The present application relates to amplification and control of laser pulses in fiber laser devices.
Chirped pulse amplification (CPA) fiber lasers are a type of compact and economical laser device that can generate microjoule-level sub-picosecond laser pulses. Unlike traditional pulse laser systems, CPA fiber lasers do not need high-voltages and bulky water-cooling system. CPA fiber lasers are robust and simple to use, and can be implemented in turn-key designs that provide femtosecond pulses straight out-of-the box. Laser pulses produced by CPA fiber lasers can produce a thermal ablation in most materials, which makes it ideal for micro-machining and precision surgeries.
Pulsed laser devices have been used in eye surgical applications, with different types of eye surgeries having different requirements on the laser pulses. Corneal surgery (used in LASIK) and corneal transplant require low energy (˜1-5 μJ) and high repetition rate (200 KHz-1 MHz) laser pulses for smooth and fast cuts. Lens fragmentation in cataract surgery, on the other hand, requires higher energy laser pulses (>15 μJ) in loosely focused beams to achieve deeper cuts.
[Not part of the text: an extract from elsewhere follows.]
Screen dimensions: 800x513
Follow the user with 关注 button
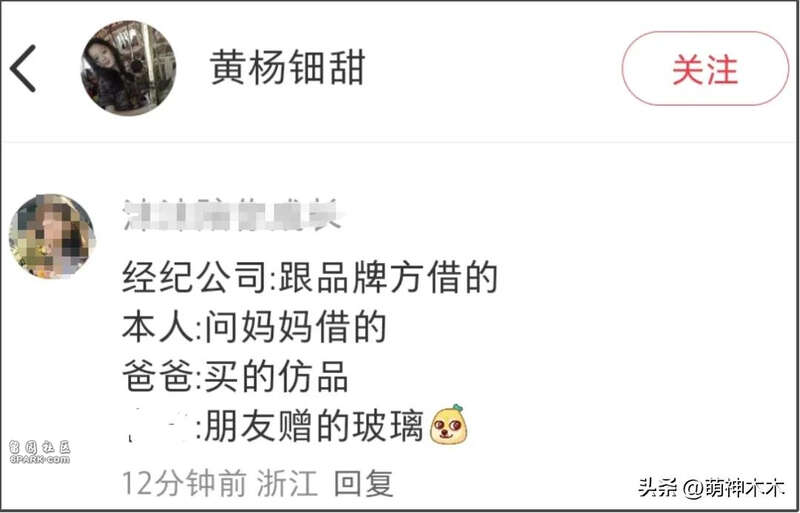pos(705,68)
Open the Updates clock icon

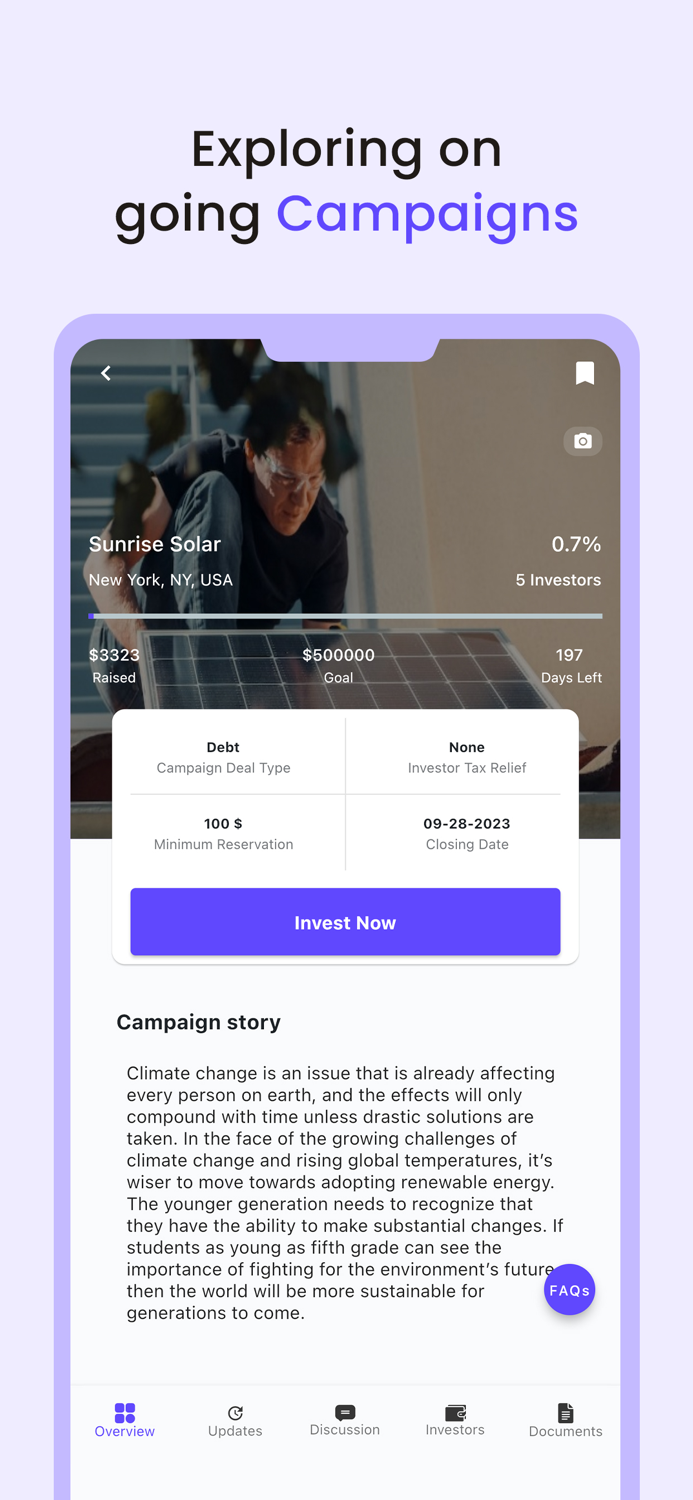[235, 1412]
Since laser device contributes to the majority of the cost in a laser surgery system, there is a long-felt economic need for a CPA fiber laser that can be used in both LASIK and cataract surgery applications.
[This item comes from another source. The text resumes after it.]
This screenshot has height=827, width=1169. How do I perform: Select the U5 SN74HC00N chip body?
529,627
The effectiveness of laser-pulse ablation depends on the peak power and the repetition rate of the laser pulses. The peak power in a femtosecond laser pulse provides the energy intensity necessary to ionize the target material, thereby generating plasma which ablates the target material. The repetition rate of the laser pulses determines the speed of the ablation. The repetition rate also determines the energy per pulse because the average power of a CPA fiber laser is limited by a maximum system capability and a safety limit for the ablation target (e.g. the eye).
Thus, for a given average power, peak pulse power and repetition rate trade off each other in a CPA fiber laser device: a lower repetition rate is accompanied by a higher energy per pulse, and vice-versa. As a result, conventional CPA fiber lasers generate either high-repetition-rate low-energy (HRLE) or low-repetition-rate high-energy (LRHE) pulses; but they cannot achieve high repetition rate and high peak pulse power simultaneously.
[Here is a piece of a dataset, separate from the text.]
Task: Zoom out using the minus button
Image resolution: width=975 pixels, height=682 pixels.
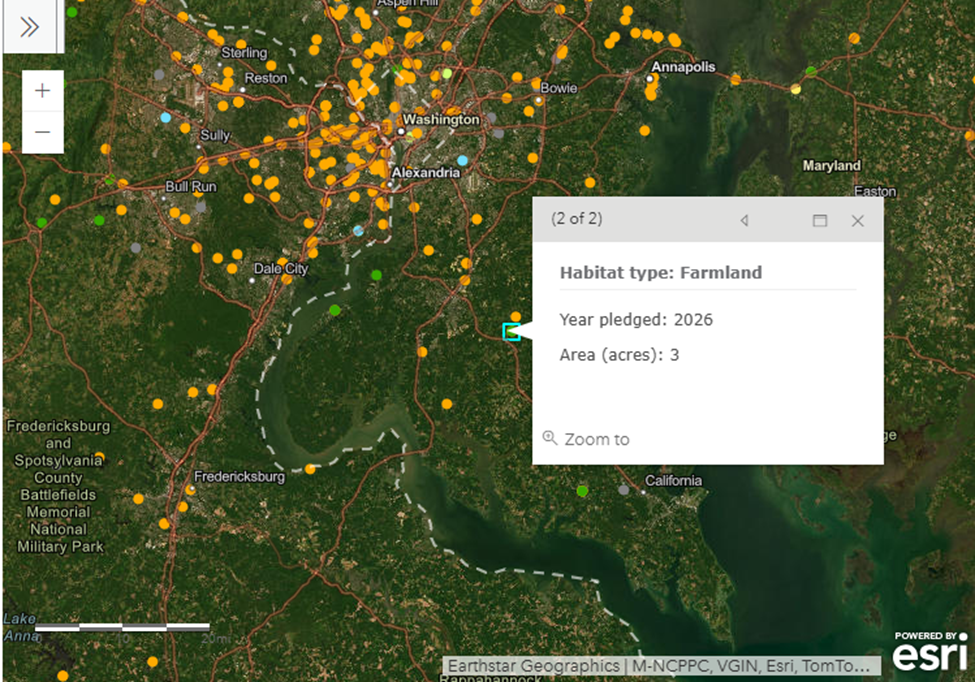Action: [x=43, y=132]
The peak power in ultra short (picoseconds or shorter) laser pulses usually does not linearly scale with the pulse energy per laser pulse in a fiber laser device. This non-linearity is a result of nonlinear interactions between the electric field and the dielectric glass medium in the tight confinement and long interaction length in optical fibers. In fiber-based CPA lasers, the impact of the nonlinear interaction is minimized by temporal and spatial stretching. In temporal stretching, the ultra short laser pulses are stretched prior to amplification, and recompressed after amplification to regain high peak power in the ultra short laser pulses. On the other hand, spatial stretching employs a large mode area (LMA) fiber in order to reduce the optical energy intensity in the fiber.
Unfortunately, limitations exist to both temporal and spatial stretching: temporal stretching is limited by the size of the compressor; the spatial stretching is limited by the existence of higher-order-modes in the LMA fiber. These limitations degrade temporal and spatial qualities of the laser pulses, resulting in incomplete removal of nonlinear interactions at the required high pulse energies. Self-phase-modulation (SPM), the lowest-order of nonlinear interaction, can be observed at the pulse energy level of tens of μJ. As the peak pulse power is increased, nonlinear phase due to the SPM is accumulated in a laser pulse. The nonlinear phase, which is quantified by the B-integral, needs to be compensated in order to achieve laser pulses of the shortest possible duration and highest possible peak power.
There is therefore a need for fiber laser devices that can output laser pulses with repetition rate and energy as required by above described applications, while maintaining spatial and temporal quality.